Have a go at writing this, about how the writer, Charles Dickens, structures his opening to A Christmas Carol. [Use the mantra]. Post it underneath for me to share please.
Marley was dead: to begin with. There is no doubt whatever about that. The register of his burial was signed by the clergyman, the clerk, the undertaker, and the chief mourner. Scrooge signed it: and Scrooge’s name was good upon ‘Change, for anything he chose to put his hand to. Old Marley was as dead as a door-nail.

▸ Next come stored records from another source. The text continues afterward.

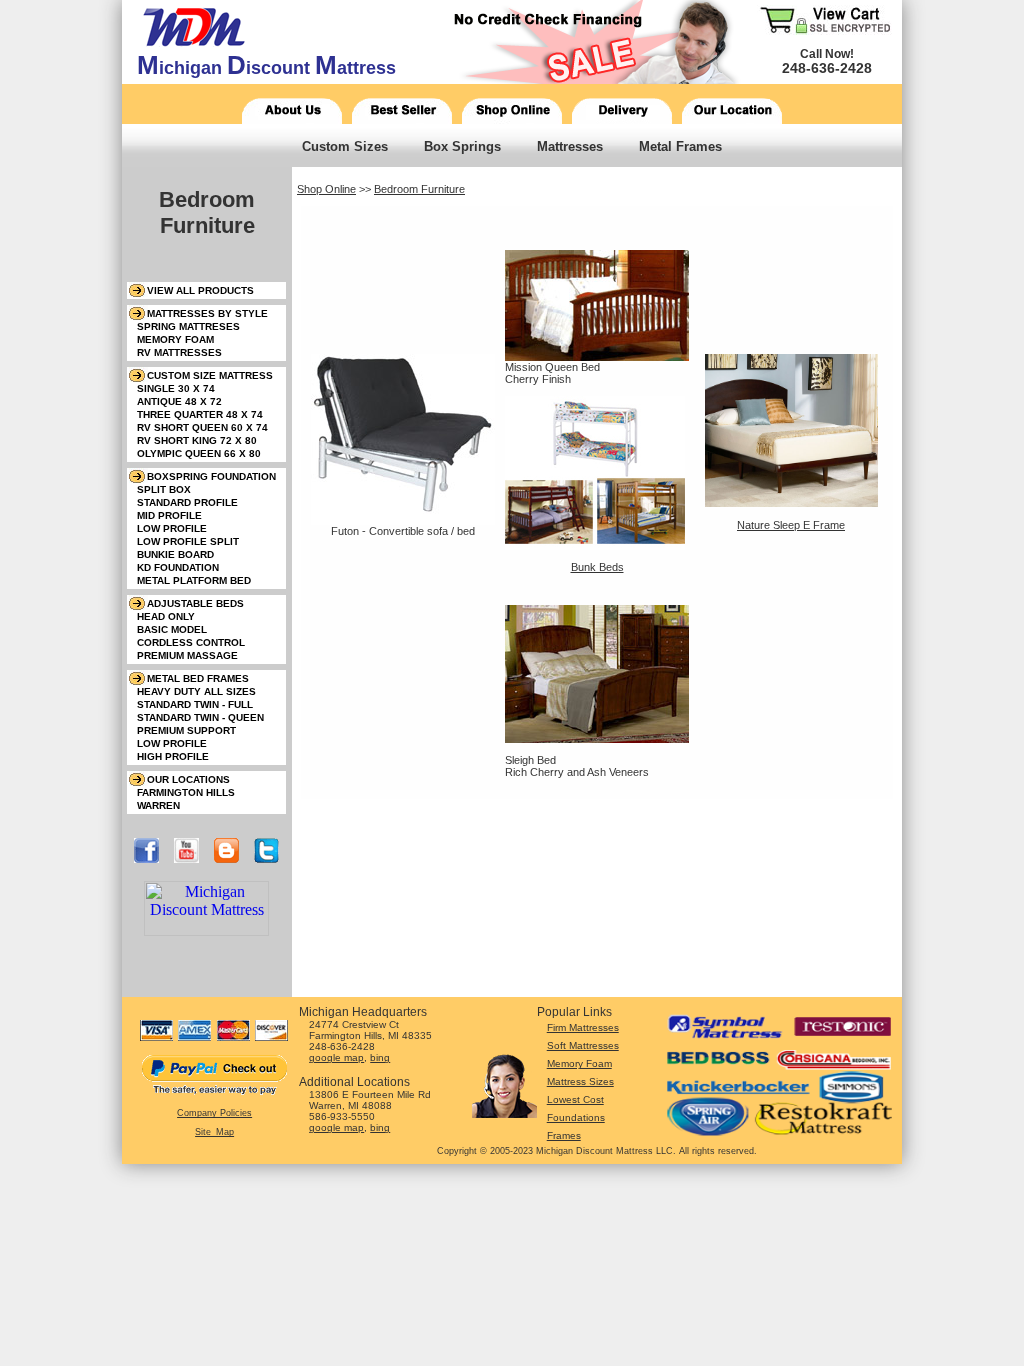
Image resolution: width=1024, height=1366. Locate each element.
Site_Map (214, 1132)
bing (380, 1057)
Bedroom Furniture (419, 189)
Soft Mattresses (583, 1045)
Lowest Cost (575, 1099)
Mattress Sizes (580, 1081)
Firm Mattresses (583, 1027)
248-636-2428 (827, 68)
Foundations (576, 1117)
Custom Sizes (345, 146)
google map (336, 1057)
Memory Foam (579, 1063)
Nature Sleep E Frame (791, 525)
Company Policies (214, 1113)
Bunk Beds (597, 567)
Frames (564, 1135)
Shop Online (326, 189)
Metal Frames (680, 146)
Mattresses (570, 146)
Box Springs (462, 146)
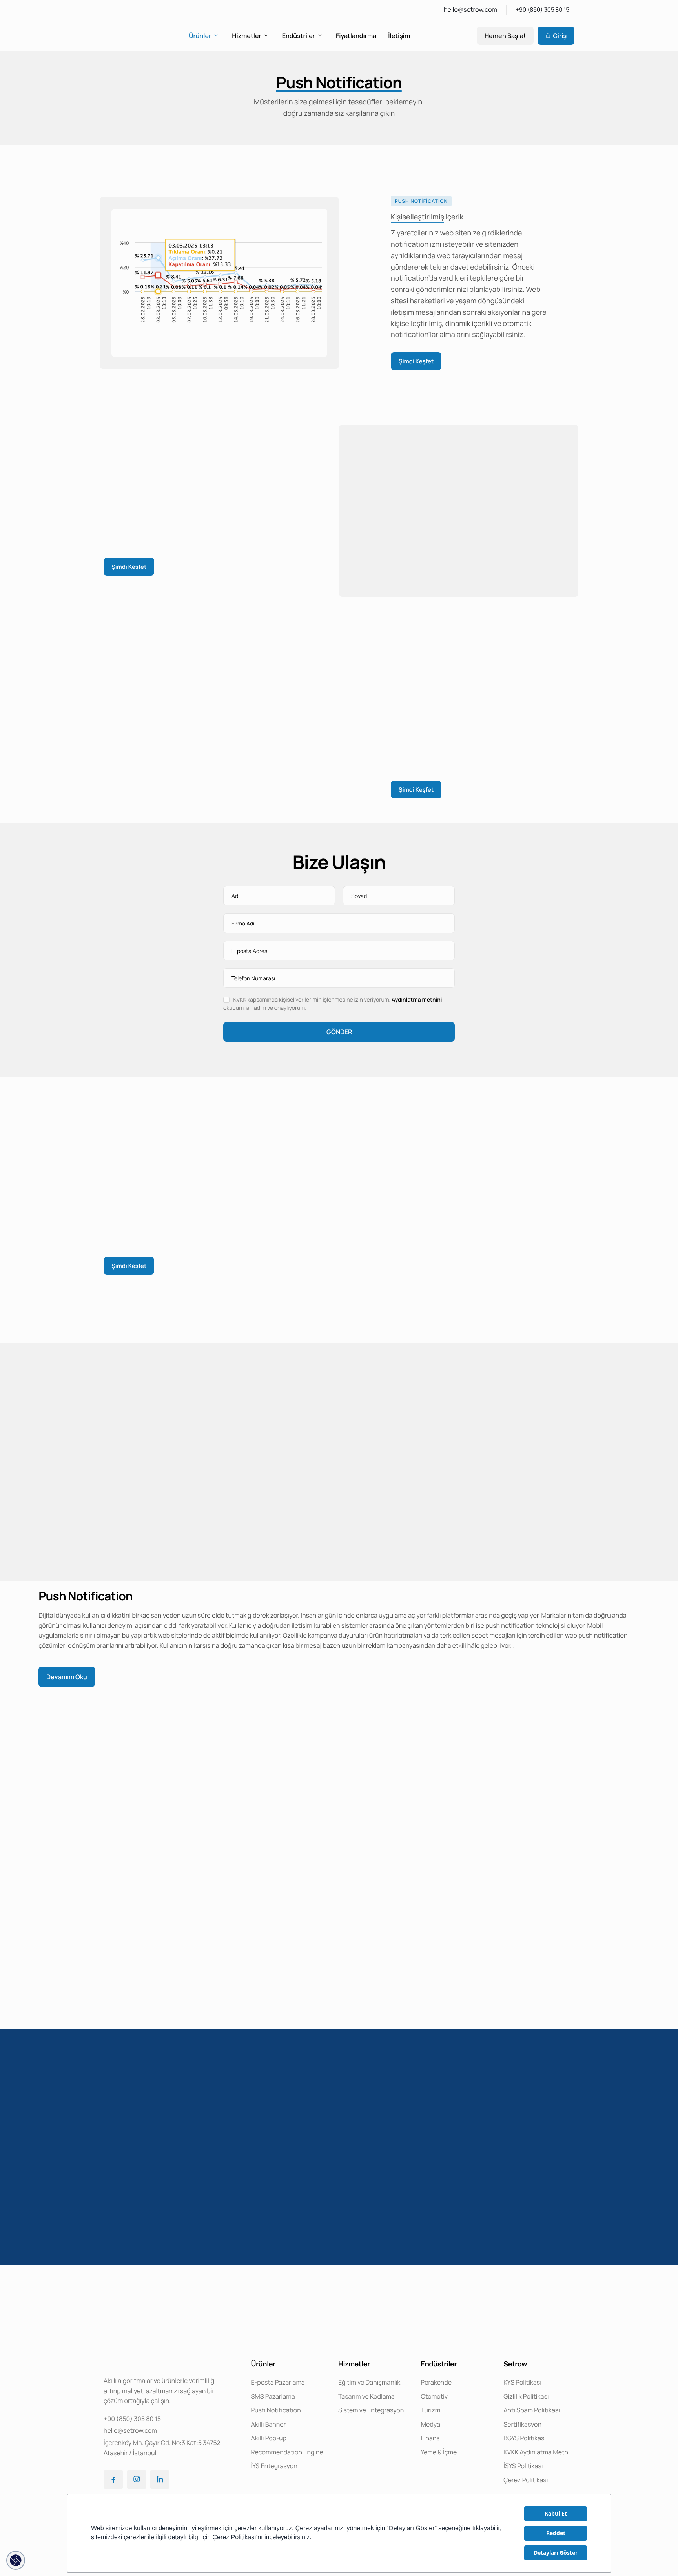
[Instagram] (136, 2479)
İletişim (399, 36)
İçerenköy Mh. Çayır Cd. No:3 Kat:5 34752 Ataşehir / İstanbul (162, 2447)
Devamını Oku (66, 1676)
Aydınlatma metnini (417, 1000)
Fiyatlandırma (356, 36)
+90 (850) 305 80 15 (542, 9)
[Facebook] (113, 2479)
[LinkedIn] (160, 2479)
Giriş (560, 35)
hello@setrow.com (470, 9)
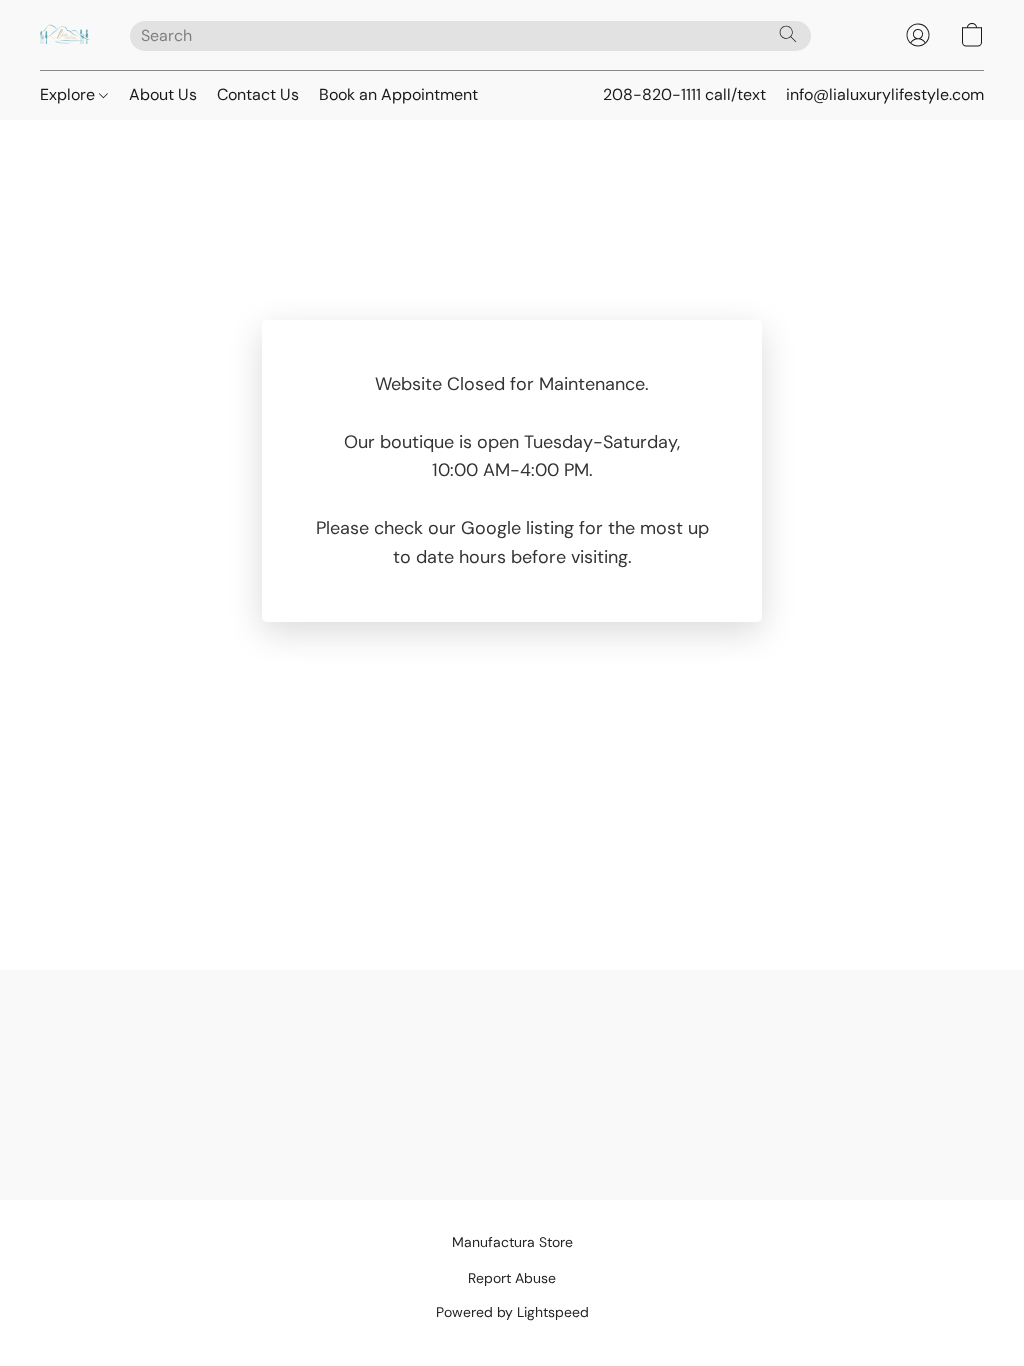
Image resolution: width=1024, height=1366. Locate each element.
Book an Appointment (398, 94)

Mind! I don’t mean to say that I know, of my own knowledge, what there is particularly dead about a door-nail. I might have been inclined, myself, to regard a coffin-nail as the deadest piece of ironmongery in the trade. But the wisdom of our ancestors is in the simile; and my unhallowed hands shall not disturb it, or the Country’s done for. You will therefore permit me to repeat, emphatically, that Marley was as dead as a door-nail.
Scrooge knew he was dead? Of course he did. How could it be otherwise? Scrooge and he were partners for I don’t know how many years. Scrooge was his sole executor, his sole administrator, his sole assign, his sole residuary legatee, his sole friend and sole mourner. And even Scrooge was not so dreadfully cut up by the sad event, but that he was an excellent man of business on the very day of the funeral, and solemnised it with an undoubted bargain.
The mention of Marley’s funeral brings me back to the point I started from. There is no doubt that Marley was dead. This must be distinctly understood, or nothing wonderful can come of the story I am going to relate. If we were not perfectly convinced that Hamlet’s Father died before the play began, there would be nothing more remarkable in his taking a stroll at night, in an easterly wind, upon his own ramparts, than there would be in any other middle-aged gentleman rashly turning out after dark in a breezy spot — say Saint Paul’s Churchyard for instance — literally to astonish his son’s weak mind.